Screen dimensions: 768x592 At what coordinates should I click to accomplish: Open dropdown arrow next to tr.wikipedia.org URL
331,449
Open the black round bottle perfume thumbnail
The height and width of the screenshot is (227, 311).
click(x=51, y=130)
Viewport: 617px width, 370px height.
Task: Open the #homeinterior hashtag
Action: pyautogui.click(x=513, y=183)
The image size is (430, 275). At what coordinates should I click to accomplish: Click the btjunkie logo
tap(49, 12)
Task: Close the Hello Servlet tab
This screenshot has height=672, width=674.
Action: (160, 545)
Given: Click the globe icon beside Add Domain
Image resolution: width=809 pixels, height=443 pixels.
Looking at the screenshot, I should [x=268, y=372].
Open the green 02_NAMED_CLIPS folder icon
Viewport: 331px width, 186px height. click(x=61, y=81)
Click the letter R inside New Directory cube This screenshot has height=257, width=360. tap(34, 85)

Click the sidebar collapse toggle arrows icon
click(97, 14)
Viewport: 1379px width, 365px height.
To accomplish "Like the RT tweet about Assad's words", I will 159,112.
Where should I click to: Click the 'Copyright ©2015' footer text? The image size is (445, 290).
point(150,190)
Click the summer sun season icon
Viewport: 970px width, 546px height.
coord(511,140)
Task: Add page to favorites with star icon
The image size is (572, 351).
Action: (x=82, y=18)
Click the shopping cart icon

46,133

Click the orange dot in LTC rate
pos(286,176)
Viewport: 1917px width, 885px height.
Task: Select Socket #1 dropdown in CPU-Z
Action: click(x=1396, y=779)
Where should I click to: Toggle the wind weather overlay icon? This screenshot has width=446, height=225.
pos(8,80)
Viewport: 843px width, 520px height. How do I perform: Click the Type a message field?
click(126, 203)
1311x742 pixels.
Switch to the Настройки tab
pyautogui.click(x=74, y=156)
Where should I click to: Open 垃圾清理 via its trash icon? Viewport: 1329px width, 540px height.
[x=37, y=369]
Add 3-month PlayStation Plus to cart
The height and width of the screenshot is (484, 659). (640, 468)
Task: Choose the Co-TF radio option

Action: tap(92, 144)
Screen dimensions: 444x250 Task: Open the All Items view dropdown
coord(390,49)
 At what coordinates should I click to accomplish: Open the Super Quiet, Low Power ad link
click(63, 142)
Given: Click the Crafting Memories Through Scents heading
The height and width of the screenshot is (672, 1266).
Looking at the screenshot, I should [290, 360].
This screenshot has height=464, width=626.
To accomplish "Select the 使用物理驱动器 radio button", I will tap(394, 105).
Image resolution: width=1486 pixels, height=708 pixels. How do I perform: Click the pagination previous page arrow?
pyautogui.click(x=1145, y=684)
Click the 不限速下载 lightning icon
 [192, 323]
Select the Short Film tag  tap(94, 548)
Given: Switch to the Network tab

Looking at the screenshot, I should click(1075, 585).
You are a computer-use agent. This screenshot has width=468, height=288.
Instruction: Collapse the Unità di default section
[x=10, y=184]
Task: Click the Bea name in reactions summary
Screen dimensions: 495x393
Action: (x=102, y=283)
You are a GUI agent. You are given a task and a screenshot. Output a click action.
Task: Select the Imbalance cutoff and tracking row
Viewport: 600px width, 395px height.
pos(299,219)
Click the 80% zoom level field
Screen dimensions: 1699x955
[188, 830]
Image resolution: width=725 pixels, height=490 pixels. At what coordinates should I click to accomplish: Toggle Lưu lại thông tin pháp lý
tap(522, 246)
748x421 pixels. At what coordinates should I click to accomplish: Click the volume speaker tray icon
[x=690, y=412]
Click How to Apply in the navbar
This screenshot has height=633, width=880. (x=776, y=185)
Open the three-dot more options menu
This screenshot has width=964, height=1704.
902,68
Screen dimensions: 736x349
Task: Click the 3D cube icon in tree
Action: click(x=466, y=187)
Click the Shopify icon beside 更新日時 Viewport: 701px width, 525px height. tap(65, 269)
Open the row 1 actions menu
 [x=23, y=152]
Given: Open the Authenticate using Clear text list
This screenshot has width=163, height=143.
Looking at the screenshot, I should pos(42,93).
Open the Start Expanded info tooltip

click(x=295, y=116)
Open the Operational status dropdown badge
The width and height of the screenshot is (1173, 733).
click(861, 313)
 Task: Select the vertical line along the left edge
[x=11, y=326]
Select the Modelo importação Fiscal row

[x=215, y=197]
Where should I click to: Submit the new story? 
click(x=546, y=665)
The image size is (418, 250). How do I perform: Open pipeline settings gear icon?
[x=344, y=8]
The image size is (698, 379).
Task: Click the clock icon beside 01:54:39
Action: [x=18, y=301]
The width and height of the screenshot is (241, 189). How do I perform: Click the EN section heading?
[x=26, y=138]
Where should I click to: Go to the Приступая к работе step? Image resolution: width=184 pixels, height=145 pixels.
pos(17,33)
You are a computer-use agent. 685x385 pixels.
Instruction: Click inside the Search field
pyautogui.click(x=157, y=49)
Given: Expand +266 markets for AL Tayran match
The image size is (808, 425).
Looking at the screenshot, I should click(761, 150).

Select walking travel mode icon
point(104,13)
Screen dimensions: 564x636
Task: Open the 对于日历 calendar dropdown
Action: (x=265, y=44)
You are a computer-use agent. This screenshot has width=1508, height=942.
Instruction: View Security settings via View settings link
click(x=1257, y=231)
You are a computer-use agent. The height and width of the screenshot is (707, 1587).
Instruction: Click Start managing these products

• What you need to do: Repeat each of the records exactly as written.

• Solution for this exercise:
Screen dimensions: 768x592 At what coordinates should I click to accomplish: Open dropdown arrow next to tr.wikipedia.org URL
331,449
Open the black round bottle perfume thumbnail
The height and width of the screenshot is (227, 311).
click(x=51, y=130)
Viewport: 617px width, 370px height.
Task: Open the #homeinterior hashtag
Action: pyautogui.click(x=513, y=183)
The image size is (430, 275). At what coordinates should I click to accomplish: Click the btjunkie logo
tap(49, 12)
Task: Close the Hello Servlet tab
This screenshot has height=672, width=674.
Action: (160, 545)
Given: Click the globe icon beside Add Domain
Image resolution: width=809 pixels, height=443 pixels.
Looking at the screenshot, I should [x=268, y=372].
Open the green 02_NAMED_CLIPS folder icon
Viewport: 331px width, 186px height. click(x=61, y=81)
Click the letter R inside New Directory cube This screenshot has height=257, width=360. tap(34, 85)

Click the sidebar collapse toggle arrows icon
click(97, 14)
Viewport: 1379px width, 365px height.
To accomplish "Like the RT tweet about Assad's words", I will 159,112.
Where should I click to: Click the 'Copyright ©2015' footer text? The image size is (445, 290).
point(150,190)
Click the summer sun season icon
Viewport: 970px width, 546px height.
coord(511,140)
Task: Add page to favorites with star icon
The image size is (572, 351).
Action: (x=82, y=18)
Click the shopping cart icon

46,133

Click the orange dot in LTC rate
pos(286,176)
Viewport: 1917px width, 885px height.
Task: Select Socket #1 dropdown in CPU-Z
Action: click(x=1396, y=779)
Where should I click to: Toggle the wind weather overlay icon? This screenshot has width=446, height=225.
pos(8,80)
Viewport: 843px width, 520px height. How do I perform: Click the Type a message field?
click(126, 203)
1311x742 pixels.
Switch to the Настройки tab
pyautogui.click(x=74, y=156)
Where should I click to: Open 垃圾清理 via its trash icon? Viewport: 1329px width, 540px height.
[x=37, y=369]
Add 3-month PlayStation Plus to cart
The height and width of the screenshot is (484, 659). (640, 468)
Task: Choose the Co-TF radio option

Action: tap(92, 144)
Screen dimensions: 444x250 Task: Open the All Items view dropdown
coord(390,49)
 At what coordinates should I click to accomplish: Open the Super Quiet, Low Power ad link
click(63, 142)
Given: Click the Crafting Memories Through Scents heading
The height and width of the screenshot is (672, 1266).
Looking at the screenshot, I should [290, 360].
This screenshot has height=464, width=626.
To accomplish "Select the 使用物理驱动器 radio button", I will tap(394, 105).
Image resolution: width=1486 pixels, height=708 pixels. How do I perform: Click the pagination previous page arrow?
pyautogui.click(x=1145, y=684)
Click the 不限速下载 lightning icon
 [192, 323]
Select the Short Film tag  tap(94, 548)
Given: Switch to the Network tab

Looking at the screenshot, I should click(1075, 585).
You are a computer-use agent. This screenshot has width=468, height=288.
Instruction: Collapse the Unità di default section
[x=10, y=184]
Task: Click the Bea name in reactions summary
Screen dimensions: 495x393
Action: (x=102, y=283)
You are a GUI agent. You are given a task and a screenshot. Output a click action.
Task: Select the Imbalance cutoff and tracking row
Viewport: 600px width, 395px height.
pos(299,219)
Click the 80% zoom level field
Screen dimensions: 1699x955
[188, 830]
Image resolution: width=725 pixels, height=490 pixels. At what coordinates should I click to accomplish: Toggle Lưu lại thông tin pháp lý
tap(522, 246)
748x421 pixels. At what coordinates should I click to accomplish: Click the volume speaker tray icon
[x=690, y=412]
Click How to Apply in the navbar
This screenshot has height=633, width=880. (x=776, y=185)
Open the three-dot more options menu
This screenshot has width=964, height=1704.
902,68
Screen dimensions: 736x349
Task: Click the 3D cube icon in tree
Action: click(x=466, y=187)
Click the Shopify icon beside 更新日時 Viewport: 701px width, 525px height. tap(65, 269)
Open the row 1 actions menu
 [x=23, y=152]
Given: Open the Authenticate using Clear text list
This screenshot has width=163, height=143.
Looking at the screenshot, I should pos(42,93).
Open the Start Expanded info tooltip

click(x=295, y=116)
Open the Operational status dropdown badge
The width and height of the screenshot is (1173, 733).
click(861, 313)
 Task: Select the vertical line along the left edge
[x=11, y=326]
Select the Modelo importação Fiscal row

[x=215, y=197]
Where should I click to: Submit the new story? 
click(x=546, y=665)
The image size is (418, 250). How do I perform: Open pipeline settings gear icon?
[x=344, y=8]
The image size is (698, 379).
Task: Click the clock icon beside 01:54:39
Action: [x=18, y=301]
The width and height of the screenshot is (241, 189). How do I perform: Click the EN section heading?
[x=26, y=138]
Where should I click to: Go to the Приступая к работе step? Image resolution: width=184 pixels, height=145 pixels.
pos(17,33)
You are a computer-use agent. 685x385 pixels.
Instruction: Click inside the Search field
pyautogui.click(x=157, y=49)
Given: Expand +266 markets for AL Tayran match
The image size is (808, 425).
Looking at the screenshot, I should click(761, 150).

Select walking travel mode icon
point(104,13)
Screen dimensions: 564x636
Task: Open the 对于日历 calendar dropdown
Action: (x=265, y=44)
You are a computer-use agent. This screenshot has width=1508, height=942.
Instruction: View Security settings via View settings link
click(x=1257, y=231)
You are a computer-use agent. The height and width of the screenshot is (707, 1587).
Instruction: Click Start managing these products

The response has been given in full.